*** Opening of Data ***

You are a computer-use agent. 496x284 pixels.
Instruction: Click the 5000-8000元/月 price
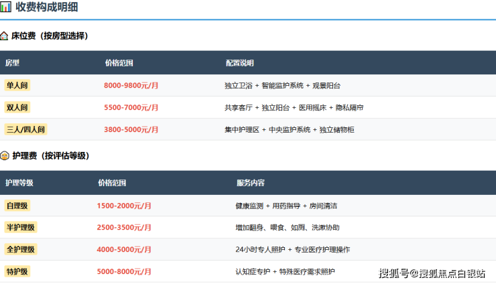click(124, 271)
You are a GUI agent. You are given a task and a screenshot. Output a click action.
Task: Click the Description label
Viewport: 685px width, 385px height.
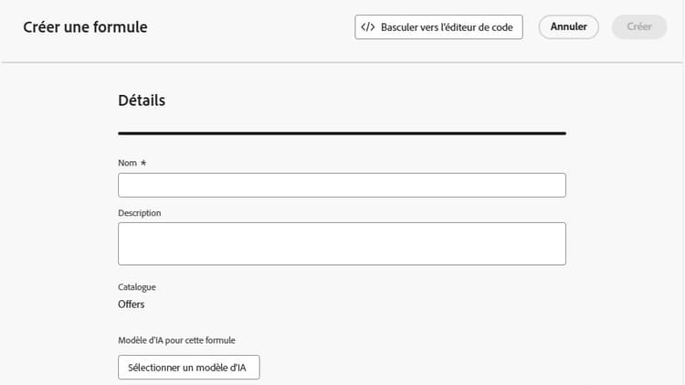coord(140,213)
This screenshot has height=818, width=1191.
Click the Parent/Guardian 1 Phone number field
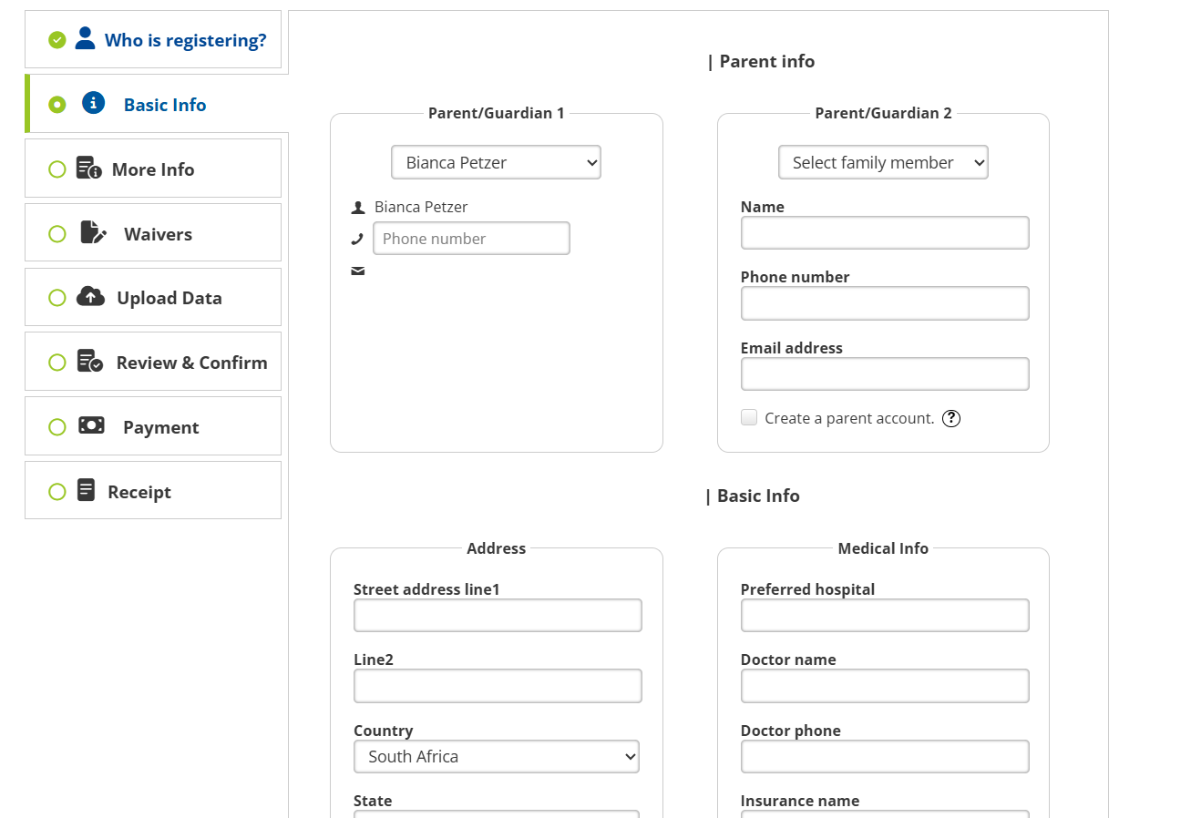[x=471, y=239]
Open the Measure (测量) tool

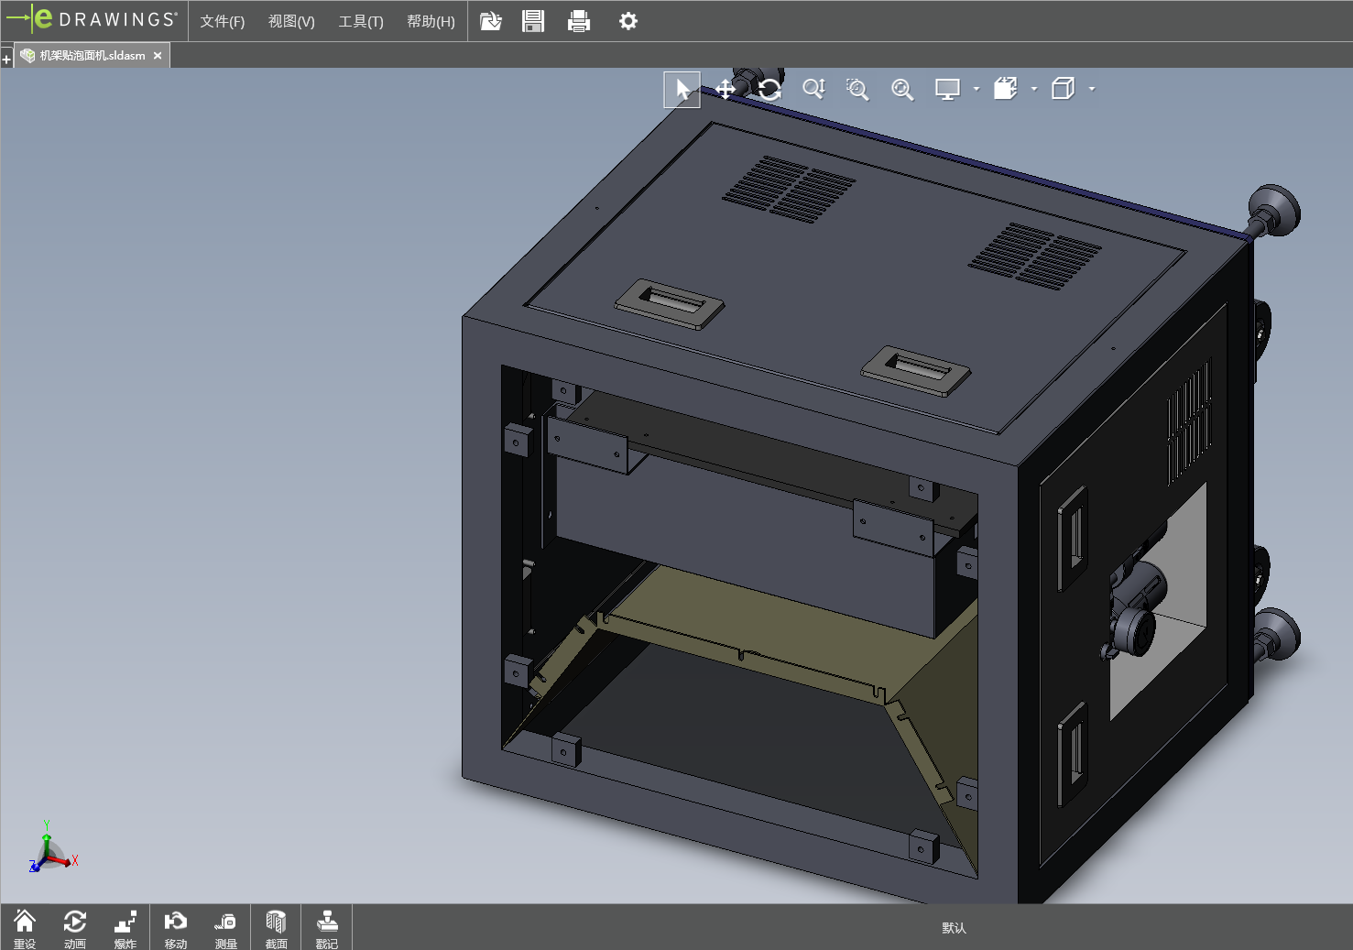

*** Close of Data ***

■ **What to produce**
Please copy the records above word for word, omitting every picture.

■ **Response for this exercise**
You are a computer-use agent. 496x284 pixels.
Instruction: Click the 5000-8000元/月 price
click(124, 271)
You are a GUI agent. You are given a task and a screenshot. Output a click action.
Task: Click the Description label
Viewport: 685px width, 385px height.
coord(140,213)
This screenshot has height=818, width=1191.
Click the Parent/Guardian 1 Phone number field
[x=471, y=239]
Open the Measure (测量) tool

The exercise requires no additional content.